### Instructions to follow
Pull out every line in the data that has the string "agent" in it.

### Entries provided
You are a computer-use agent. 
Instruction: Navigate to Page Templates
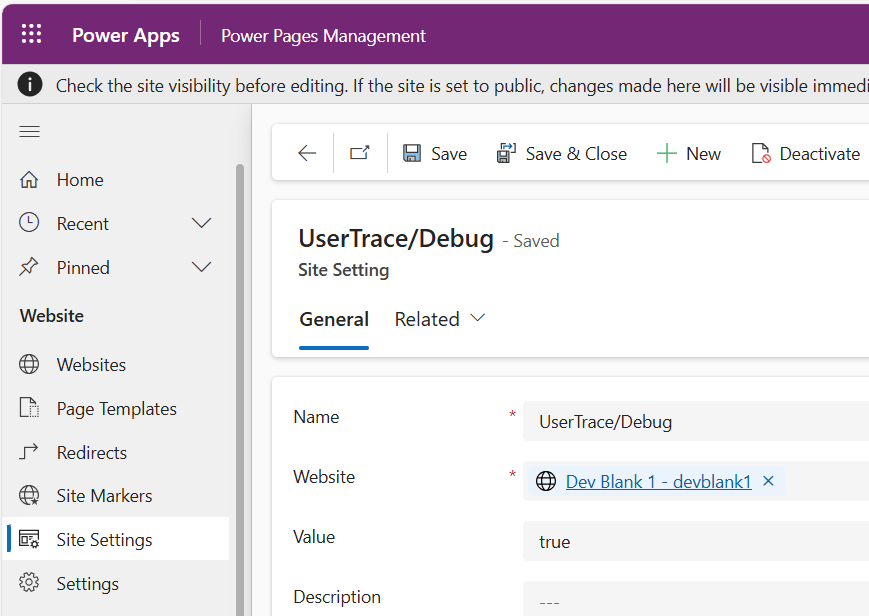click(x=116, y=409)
...
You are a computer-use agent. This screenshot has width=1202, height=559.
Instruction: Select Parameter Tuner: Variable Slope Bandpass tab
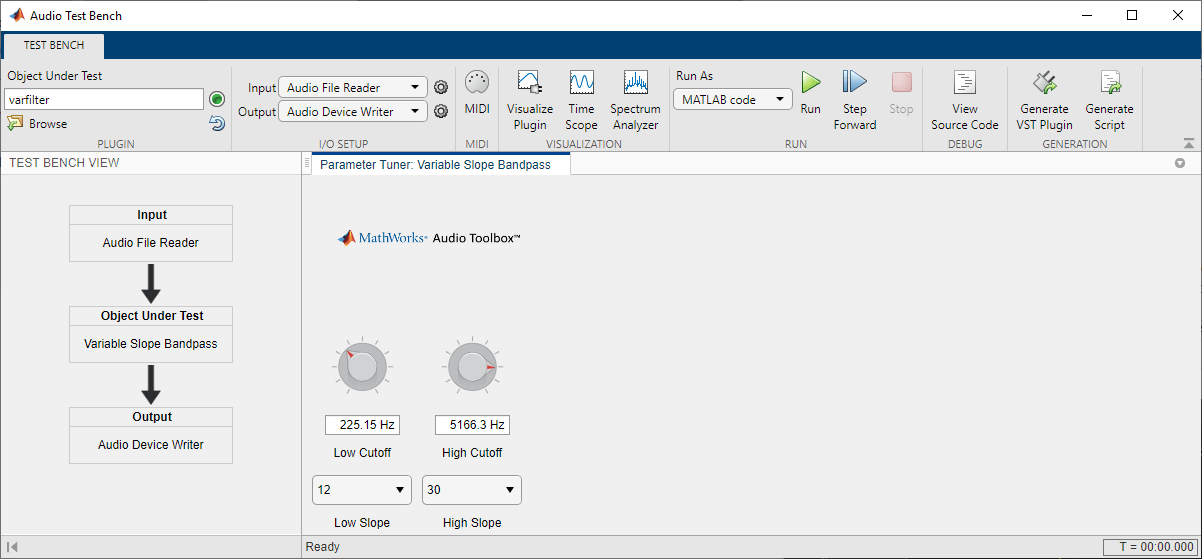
==
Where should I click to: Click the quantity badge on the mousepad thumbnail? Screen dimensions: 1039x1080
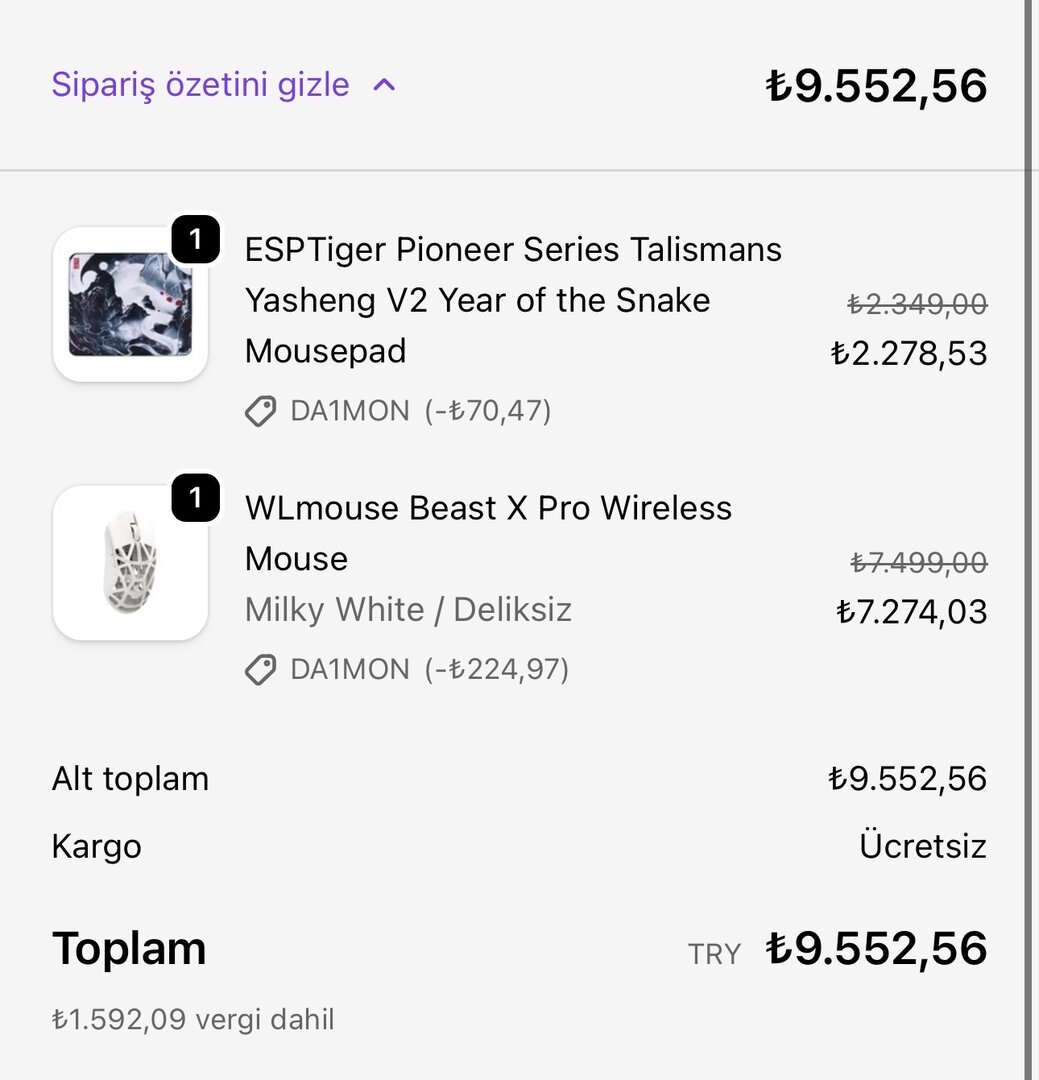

### Answer box
You are a computer-use agent. 
You are a computer-use agent. This screenshot has width=1202, height=559.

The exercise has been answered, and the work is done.